We encountered multiple hardware issues that were not in the scope of our project along the way. Nevertheless, we managed to solve most of them but at the expense of our original deliverables. Not only did we layed out the pipeline and groundwork for data collection, model training and deployment (on both simulation and the da Vinci robot), but also trained and deployed Gaussian Mixture Models that are able to predict simple trajectories (combinations and variations of straight line + sinusoidal) in real time.
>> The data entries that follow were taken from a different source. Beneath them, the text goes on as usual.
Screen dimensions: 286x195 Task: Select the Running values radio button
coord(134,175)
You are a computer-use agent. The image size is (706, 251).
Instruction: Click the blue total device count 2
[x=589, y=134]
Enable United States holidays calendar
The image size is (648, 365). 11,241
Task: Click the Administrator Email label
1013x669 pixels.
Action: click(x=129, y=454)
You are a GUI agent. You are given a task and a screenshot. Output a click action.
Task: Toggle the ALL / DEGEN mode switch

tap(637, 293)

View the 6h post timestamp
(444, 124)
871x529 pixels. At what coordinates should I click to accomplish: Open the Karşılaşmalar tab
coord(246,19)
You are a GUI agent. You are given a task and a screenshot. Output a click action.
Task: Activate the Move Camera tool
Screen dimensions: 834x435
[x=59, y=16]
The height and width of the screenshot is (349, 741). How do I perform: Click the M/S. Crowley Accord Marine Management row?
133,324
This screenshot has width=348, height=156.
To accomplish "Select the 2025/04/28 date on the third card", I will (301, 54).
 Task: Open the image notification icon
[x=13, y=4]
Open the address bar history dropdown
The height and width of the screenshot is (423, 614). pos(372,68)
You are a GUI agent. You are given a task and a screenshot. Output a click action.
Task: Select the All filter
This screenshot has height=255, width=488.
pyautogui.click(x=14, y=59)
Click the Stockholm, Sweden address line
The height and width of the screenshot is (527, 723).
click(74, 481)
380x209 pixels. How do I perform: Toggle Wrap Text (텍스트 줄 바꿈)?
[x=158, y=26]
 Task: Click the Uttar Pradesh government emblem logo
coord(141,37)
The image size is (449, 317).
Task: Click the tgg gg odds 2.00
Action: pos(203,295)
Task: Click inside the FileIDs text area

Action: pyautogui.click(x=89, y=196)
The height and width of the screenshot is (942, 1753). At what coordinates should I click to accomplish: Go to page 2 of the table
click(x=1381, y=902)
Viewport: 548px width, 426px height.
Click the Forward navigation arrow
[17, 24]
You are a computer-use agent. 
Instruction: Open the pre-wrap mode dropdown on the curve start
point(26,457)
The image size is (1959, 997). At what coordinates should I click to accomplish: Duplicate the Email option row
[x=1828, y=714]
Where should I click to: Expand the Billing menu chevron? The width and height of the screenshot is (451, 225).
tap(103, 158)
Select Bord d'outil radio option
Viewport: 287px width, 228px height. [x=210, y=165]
For detailed plots and figures, please check out our final report, embedded below.

Conclusion

In this project, not only did I learned a lot about surgical robotics, machine learning, and the mathematics of GMM/GMR, I also gained valuable project management, professional presentation, and technical communication experiences. I was provided with opportunities to improve my core project skillset, including soft skills like professionalism, organization, and teamwork. After the project, I had a better understanding on the concept of maximizing value of a project in a limited time period and built a strong entrepreneurial mindset that would greatly benefit my career in tech.